*Task requirements*: Drop the pictures and repeat exactly from the "Task: Select the" line down to the last line of the entries below.

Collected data
++++++

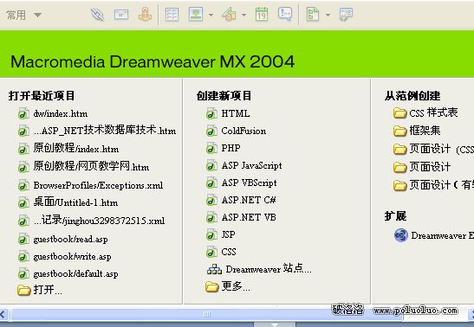This screenshot has height=327, width=474.
Task: Click the Insert Table icon
Action: (172, 14)
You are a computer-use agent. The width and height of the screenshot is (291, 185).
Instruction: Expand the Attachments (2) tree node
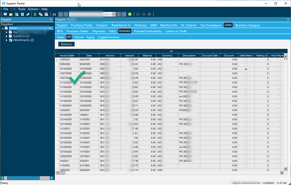pyautogui.click(x=6, y=40)
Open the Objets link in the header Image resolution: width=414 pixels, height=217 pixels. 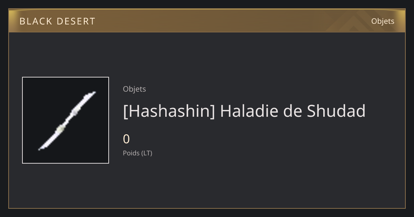(383, 21)
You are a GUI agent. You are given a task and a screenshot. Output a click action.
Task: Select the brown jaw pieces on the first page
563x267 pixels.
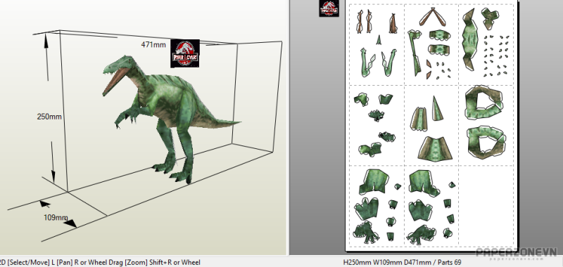tap(365, 22)
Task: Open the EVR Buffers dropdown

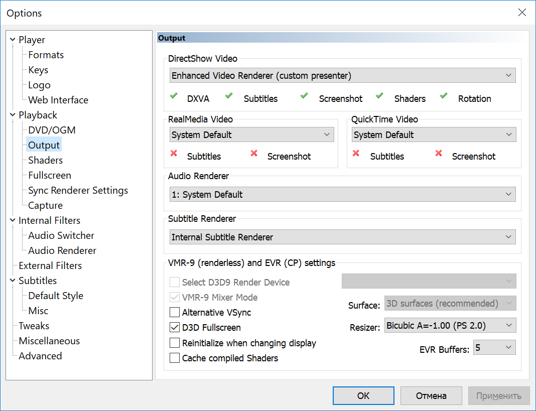Action: coord(494,347)
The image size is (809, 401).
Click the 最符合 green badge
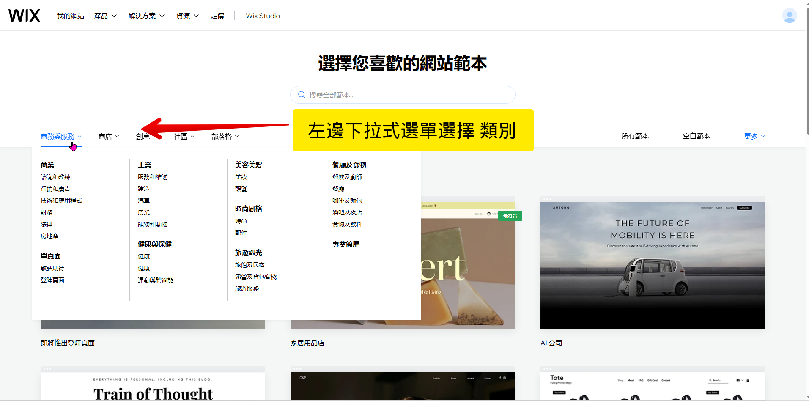[510, 216]
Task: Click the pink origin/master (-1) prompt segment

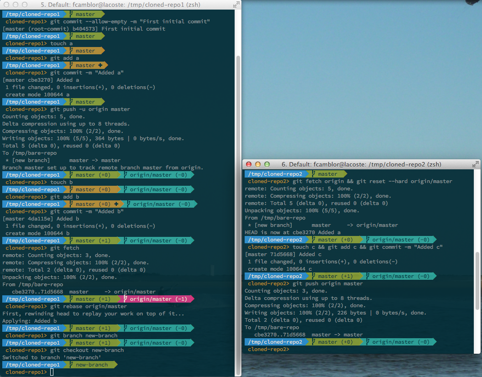Action: coord(157,299)
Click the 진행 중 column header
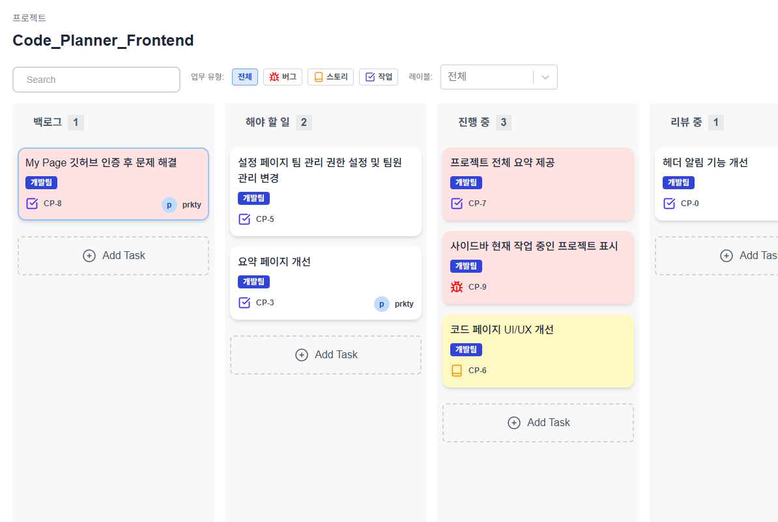778x522 pixels. coord(474,122)
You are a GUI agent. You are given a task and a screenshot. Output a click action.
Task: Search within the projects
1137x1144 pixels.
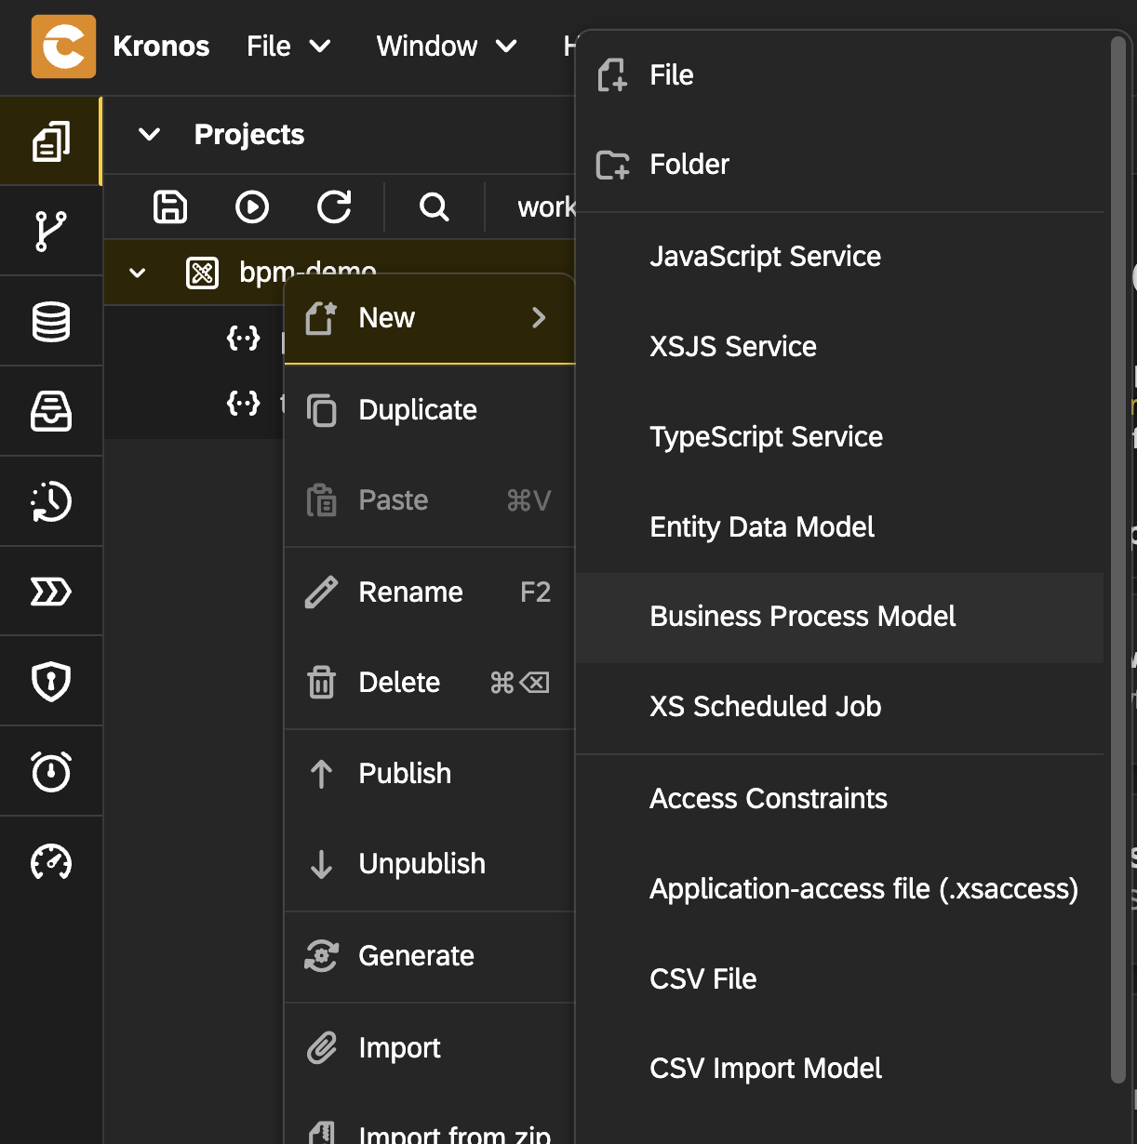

++++++

*Exercise result*:
Task: Select the brown jaw pieces on the first page
563x267 pixels.
tap(365, 22)
Task: Open the EVR Buffers dropdown

Action: coord(494,347)
The image size is (809, 401).
Click the 最符合 green badge
[510, 216]
Task: Click the pink origin/master (-1) prompt segment

Action: coord(157,299)
Click the 진행 중 column header
778x522 pixels. coord(474,122)
You are a GUI agent. You are given a task and a screenshot. Output a click action.
Task: Search within the projects
1137x1144 pixels.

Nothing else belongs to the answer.